▶ _WHAT IS BEING ASKED_
All that is needed is the listing, given back exactly.

▶ _PROVIDED DATA_
★ ★ ★ ★

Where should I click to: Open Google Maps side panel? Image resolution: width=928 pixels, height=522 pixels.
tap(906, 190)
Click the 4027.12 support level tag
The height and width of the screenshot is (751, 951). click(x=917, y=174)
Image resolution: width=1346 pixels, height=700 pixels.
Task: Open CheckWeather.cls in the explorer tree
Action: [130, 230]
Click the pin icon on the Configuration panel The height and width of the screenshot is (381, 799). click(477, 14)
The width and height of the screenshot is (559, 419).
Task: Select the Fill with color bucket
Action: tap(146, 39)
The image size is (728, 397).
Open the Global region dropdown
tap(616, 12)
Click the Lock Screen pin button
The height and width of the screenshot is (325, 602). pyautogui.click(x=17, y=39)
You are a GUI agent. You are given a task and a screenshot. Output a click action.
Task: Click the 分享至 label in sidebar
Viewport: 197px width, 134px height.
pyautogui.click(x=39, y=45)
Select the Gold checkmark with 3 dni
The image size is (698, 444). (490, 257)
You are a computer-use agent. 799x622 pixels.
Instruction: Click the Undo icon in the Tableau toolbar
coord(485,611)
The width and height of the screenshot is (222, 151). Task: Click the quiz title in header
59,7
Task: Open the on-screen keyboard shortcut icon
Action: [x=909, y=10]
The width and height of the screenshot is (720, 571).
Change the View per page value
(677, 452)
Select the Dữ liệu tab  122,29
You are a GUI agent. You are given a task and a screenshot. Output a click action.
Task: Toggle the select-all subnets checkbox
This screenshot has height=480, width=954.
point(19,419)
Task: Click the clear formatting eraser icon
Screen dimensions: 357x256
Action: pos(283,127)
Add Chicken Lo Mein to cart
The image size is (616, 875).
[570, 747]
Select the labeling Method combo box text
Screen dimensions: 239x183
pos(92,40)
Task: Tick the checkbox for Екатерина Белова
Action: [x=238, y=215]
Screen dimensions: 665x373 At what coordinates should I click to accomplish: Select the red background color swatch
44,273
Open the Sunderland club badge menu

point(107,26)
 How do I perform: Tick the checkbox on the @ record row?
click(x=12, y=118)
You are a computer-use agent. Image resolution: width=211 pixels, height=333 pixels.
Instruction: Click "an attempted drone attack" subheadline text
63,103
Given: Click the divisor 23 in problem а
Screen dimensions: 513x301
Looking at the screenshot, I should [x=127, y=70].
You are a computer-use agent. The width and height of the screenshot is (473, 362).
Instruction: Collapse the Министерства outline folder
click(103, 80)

★ ★ ★ ★

▶ _ANSWER AREA_
Where should I click to: Open Google Maps side panel? Image resolution: width=928 pixels, height=522 pixels.
tap(906, 190)
Click the 4027.12 support level tag
The height and width of the screenshot is (751, 951). click(x=917, y=174)
Image resolution: width=1346 pixels, height=700 pixels.
Task: Open CheckWeather.cls in the explorer tree
Action: [130, 230]
Click the pin icon on the Configuration panel The height and width of the screenshot is (381, 799). click(477, 14)
The width and height of the screenshot is (559, 419).
Task: Select the Fill with color bucket
Action: tap(146, 39)
The image size is (728, 397).
Open the Global region dropdown
tap(616, 12)
Click the Lock Screen pin button
The height and width of the screenshot is (325, 602). pyautogui.click(x=17, y=39)
You are a GUI agent. You are given a task and a screenshot. Output a click action.
Task: Click the 分享至 label in sidebar
Viewport: 197px width, 134px height.
pyautogui.click(x=39, y=45)
Select the Gold checkmark with 3 dni
The image size is (698, 444). (490, 257)
You are a computer-use agent. 799x622 pixels.
Instruction: Click the Undo icon in the Tableau toolbar
coord(485,611)
The width and height of the screenshot is (222, 151). Task: Click the quiz title in header
59,7
Task: Open the on-screen keyboard shortcut icon
Action: [x=909, y=10]
The width and height of the screenshot is (720, 571).
Change the View per page value
(677, 452)
Select the Dữ liệu tab  122,29
You are a GUI agent. You are given a task and a screenshot. Output a click action.
Task: Toggle the select-all subnets checkbox
This screenshot has height=480, width=954.
point(19,419)
Task: Click the clear formatting eraser icon
Screen dimensions: 357x256
Action: pos(283,127)
Add Chicken Lo Mein to cart
The image size is (616, 875).
[570, 747]
Select the labeling Method combo box text
Screen dimensions: 239x183
pos(92,40)
Task: Tick the checkbox for Екатерина Белова
Action: [x=238, y=215]
Screen dimensions: 665x373 At what coordinates should I click to accomplish: Select the red background color swatch
44,273
Open the Sunderland club badge menu

point(107,26)
 How do I perform: Tick the checkbox on the @ record row?
click(x=12, y=118)
You are a computer-use agent. Image resolution: width=211 pixels, height=333 pixels.
Instruction: Click "an attempted drone attack" subheadline text
63,103
Given: Click the divisor 23 in problem а
Screen dimensions: 513x301
Looking at the screenshot, I should [x=127, y=70].
You are a computer-use agent. The width and height of the screenshot is (473, 362).
Instruction: Collapse the Министерства outline folder
click(103, 80)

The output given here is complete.